START Listed records

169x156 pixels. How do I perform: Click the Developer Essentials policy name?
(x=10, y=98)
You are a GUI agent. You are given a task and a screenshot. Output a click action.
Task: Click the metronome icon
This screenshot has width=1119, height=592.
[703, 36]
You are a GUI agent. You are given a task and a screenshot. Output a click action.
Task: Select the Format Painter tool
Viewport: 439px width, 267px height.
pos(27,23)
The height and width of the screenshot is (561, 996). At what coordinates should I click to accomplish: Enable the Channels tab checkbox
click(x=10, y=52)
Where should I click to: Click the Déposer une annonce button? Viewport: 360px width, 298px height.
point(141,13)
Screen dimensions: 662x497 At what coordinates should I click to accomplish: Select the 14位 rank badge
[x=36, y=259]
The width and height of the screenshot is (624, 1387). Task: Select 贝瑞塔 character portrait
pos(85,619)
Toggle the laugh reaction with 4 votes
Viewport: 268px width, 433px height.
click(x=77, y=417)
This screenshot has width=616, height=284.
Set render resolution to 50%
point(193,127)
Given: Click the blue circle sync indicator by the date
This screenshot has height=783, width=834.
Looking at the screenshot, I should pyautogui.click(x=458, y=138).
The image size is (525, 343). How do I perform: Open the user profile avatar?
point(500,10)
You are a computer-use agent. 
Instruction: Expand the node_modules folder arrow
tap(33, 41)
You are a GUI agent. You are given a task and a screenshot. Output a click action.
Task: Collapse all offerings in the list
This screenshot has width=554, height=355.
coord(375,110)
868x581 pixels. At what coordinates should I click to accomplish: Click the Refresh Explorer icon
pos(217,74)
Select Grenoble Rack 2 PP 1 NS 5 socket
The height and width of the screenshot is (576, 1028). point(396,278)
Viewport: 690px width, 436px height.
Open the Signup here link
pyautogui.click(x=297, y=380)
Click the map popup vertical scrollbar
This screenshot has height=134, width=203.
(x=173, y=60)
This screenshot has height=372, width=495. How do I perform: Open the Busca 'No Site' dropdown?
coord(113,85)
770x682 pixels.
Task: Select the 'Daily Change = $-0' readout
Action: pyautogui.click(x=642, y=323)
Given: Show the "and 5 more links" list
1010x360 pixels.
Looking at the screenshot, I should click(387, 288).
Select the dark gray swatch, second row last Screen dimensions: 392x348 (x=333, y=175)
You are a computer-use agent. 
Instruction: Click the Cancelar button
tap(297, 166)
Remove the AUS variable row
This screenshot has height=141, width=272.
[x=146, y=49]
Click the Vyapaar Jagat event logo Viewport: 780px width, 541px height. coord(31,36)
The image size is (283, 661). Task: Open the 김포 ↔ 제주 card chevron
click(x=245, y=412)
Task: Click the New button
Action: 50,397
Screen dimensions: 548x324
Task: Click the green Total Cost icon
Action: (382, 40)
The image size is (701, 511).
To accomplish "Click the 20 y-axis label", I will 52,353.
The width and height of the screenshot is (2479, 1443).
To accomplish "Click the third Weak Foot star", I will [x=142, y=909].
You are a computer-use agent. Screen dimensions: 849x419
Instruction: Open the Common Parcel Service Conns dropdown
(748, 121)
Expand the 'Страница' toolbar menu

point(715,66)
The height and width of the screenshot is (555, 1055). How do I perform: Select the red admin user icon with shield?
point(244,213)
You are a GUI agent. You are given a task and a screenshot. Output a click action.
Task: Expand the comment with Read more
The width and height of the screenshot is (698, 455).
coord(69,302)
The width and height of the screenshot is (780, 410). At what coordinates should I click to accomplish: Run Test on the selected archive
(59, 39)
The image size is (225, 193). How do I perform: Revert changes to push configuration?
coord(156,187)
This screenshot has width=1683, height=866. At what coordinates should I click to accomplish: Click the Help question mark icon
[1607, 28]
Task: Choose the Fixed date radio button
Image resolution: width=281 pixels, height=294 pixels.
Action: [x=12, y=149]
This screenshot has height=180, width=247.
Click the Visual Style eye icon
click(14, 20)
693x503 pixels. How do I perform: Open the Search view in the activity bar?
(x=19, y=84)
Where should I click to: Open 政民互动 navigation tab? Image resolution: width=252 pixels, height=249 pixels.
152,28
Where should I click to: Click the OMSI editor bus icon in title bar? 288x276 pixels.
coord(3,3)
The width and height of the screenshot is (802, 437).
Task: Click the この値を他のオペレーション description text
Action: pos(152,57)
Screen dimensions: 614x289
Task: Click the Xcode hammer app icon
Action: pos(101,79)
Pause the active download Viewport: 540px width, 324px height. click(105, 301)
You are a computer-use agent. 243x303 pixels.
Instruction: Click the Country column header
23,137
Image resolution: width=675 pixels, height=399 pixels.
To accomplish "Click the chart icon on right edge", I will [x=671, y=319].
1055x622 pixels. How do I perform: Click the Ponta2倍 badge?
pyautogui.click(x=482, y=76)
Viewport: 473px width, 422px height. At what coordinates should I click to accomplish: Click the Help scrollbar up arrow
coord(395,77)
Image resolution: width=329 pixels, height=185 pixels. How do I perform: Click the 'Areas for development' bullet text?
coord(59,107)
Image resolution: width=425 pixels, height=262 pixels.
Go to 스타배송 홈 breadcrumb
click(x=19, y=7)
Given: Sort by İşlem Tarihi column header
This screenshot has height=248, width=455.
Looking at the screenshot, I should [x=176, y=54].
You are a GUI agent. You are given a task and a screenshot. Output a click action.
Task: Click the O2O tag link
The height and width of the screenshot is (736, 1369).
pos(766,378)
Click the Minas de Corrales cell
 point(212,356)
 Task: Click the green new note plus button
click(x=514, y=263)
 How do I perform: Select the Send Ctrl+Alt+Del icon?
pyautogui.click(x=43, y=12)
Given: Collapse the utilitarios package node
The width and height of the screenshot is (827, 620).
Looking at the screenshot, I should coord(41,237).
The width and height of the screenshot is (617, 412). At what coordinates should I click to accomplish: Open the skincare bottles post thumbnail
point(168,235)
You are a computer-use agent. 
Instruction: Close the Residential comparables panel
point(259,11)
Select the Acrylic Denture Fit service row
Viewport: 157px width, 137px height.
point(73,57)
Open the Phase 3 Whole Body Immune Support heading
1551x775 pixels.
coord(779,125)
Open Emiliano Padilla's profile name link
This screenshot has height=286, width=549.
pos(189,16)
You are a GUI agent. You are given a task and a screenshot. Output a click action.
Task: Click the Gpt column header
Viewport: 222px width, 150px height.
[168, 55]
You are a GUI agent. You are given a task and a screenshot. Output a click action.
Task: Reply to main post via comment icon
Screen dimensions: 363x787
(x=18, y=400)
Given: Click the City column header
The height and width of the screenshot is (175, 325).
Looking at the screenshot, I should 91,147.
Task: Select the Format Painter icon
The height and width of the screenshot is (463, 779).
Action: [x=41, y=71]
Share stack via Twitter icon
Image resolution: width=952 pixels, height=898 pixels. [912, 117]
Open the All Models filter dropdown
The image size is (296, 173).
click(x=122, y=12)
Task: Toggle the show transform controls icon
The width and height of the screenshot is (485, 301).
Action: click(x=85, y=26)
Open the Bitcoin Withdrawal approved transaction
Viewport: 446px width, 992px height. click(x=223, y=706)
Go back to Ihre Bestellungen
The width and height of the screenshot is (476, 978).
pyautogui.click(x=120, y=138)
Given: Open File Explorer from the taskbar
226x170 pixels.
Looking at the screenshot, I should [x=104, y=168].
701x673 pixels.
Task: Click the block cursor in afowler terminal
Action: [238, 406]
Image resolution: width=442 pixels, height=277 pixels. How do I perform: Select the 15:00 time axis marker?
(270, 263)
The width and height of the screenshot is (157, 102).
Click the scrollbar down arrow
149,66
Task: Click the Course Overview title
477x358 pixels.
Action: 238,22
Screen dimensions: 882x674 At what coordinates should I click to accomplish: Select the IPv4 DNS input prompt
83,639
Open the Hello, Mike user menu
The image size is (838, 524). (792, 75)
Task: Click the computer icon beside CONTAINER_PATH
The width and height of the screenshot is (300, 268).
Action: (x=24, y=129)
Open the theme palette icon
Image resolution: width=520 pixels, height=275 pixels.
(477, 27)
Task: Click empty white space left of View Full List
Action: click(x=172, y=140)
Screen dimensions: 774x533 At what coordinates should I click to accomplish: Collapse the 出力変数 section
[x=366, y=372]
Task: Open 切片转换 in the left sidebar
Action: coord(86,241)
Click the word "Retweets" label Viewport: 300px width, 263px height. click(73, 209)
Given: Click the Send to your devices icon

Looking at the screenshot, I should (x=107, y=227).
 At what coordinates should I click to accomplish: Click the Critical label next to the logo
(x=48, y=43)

END Listed records

How to complete this task: In the data above, which lines have "Painter"? Report each of them.

Task answer:
Task: Select the Format Painter tool
Task: Select the Format Painter icon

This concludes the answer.